De passage à Jonquière pour le Festival des musiques de création, Raôul Duguay s’est permis une rétrospective sur son parcours.

Raôul Duguay, l’infatigable créateur

80 ans, une centaine de toiles, 18 disques et autant de livres et, surtout, un hymne folklorique dédié à sa région natale devenu un emblème de la chanson québécoise. Le parcours de l’auteur de La Bitt à Tibi, Raôul Duguay, n’a pas pour autant fini de s’écrire. Alors que la dernière édition en mai du Festival des musiques de création (FMC) présentait Ode à l’Infonie, oeuvre maîtresse du curriculum du poète de Val-d’Or, Le Progrès a profité de son passage à Jonquière pour un entretien.

Le coloré chanteur, qui revêt un costard qu’il a lui-même fabriqué (et dont l’esthétique est à la hauteur de son imagination), raconte d’entrée de jeu sa dernière virée au Saguenay-Lac-Saint-Jean. « C’était pour l’hommage à Arthur Villeneuve, où j’avais interprété mon plus grand succès avec l’Orchestre symphonique du Saguenay-Lac-Saint-Jean. Mais j’ai des liens particuliers avec la région. C’est à Chicoutimi, plus particulièrement au Petit Séminaire, que j’ai pogné la diarrhée de la poésie » se remémore l’omnicréateur, dans un style qui lui est propre, teinté d’ouverture et livré avec une lucidité déconcertante.

Ayant toujours son mot à dire à propos de la créativité, Raôul Duguay encense la génération qui tient bien haut le flambeau artistique, comme l’ensemble 333ToutArtBel qui a livré un hommage à l’oeuvre multidimensionnelle qu’il a créée avec la musique de Walter Boudreau, dans leur formation l’Infonie.

Accessible et lucide, le poète abitibien possède un univers coloré, au leg important.

« L’art, c’est à mon sens la seule innovation qui se réinvente à travers le temps, une constante lecture nouvelle du monde. Que ces jeunes revisitent cette épopée, qui à ce que je sache demeure la seule à offrir un menu musical et artistique aussi complet (musiques jazz, progressive, rock et classique mêlées à la danse, la poésie et l’art visuel) est un parfait exemple de cette pérennité. Ça perpétue le concept qu’on avait à l’époque : “toutte est possible, toutte est dans toutte, et toutte est au boutte ! ” » ricane l’icône de la contre-culture québécoise. Il souligne au passage l’incroyable contribution du FMC à l’éveil musical des Saguenéens depuis près de 30 ans ; c’est d’ailleurs à l’invitation de son ami André Duschene, fondateur du festival et directeur artistique de la dernière édition, qu’il foulait le sol jonquiérois.

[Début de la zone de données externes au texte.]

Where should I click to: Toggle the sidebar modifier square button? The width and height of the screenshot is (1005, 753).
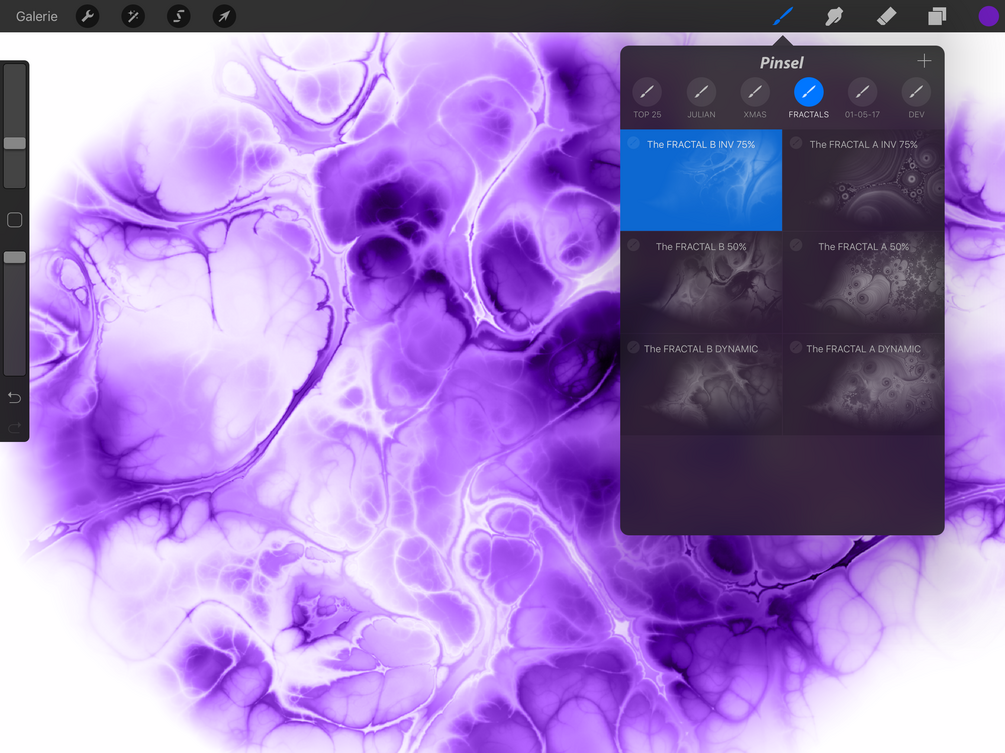[x=15, y=220]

Livrant un historique de la philosophie derrière l’Infonie sans aucune digression, Raôul Duguay prône toujours les valeurs créatives d’il y a 50 ans, qu’il considère comme inchangées malgré l’avènement du numérique. « L’Infonie, c’était la symphonie de l’infini à l’intérieur de nos perceptions, qui, avouons-le, étaient en mode exploratoire en raison des substances de l’époque. Une ouverture totale, tous azimuts, à tout ce qui est possible. On était en plein Refus global, on castrait nos libertés et censurait notre sexualité ; on exigeait simplement d’être nous-mêmes » rappelle l’auteur-compositeur-interprète, en prenant toutefois soin de préciser que la méditation était le principal médium afin d’entrer dans ces modifications de la conscience.

« C’est une vraie défonce, aux conséquences absentes à comparé des drogues, ce qui explique pourquoi je suis encore ici pour vous parler » rappelle Duguay, qui avoue pratiquer assidument cette forme d’évasion.

Un peu à l’instar de ses créations, Raôul Duguay se revisite avec bonheur et étonnement.

Un peu à l’instar de ses créations, Raôul Duguay se revisite avec bonheur et étonnement. Toujours apôtre de liberté, de plaisir ainsi que d’émancipation, le sympathique déjanté prévoit, fidèle à son parcours, continuer d’émerveiller.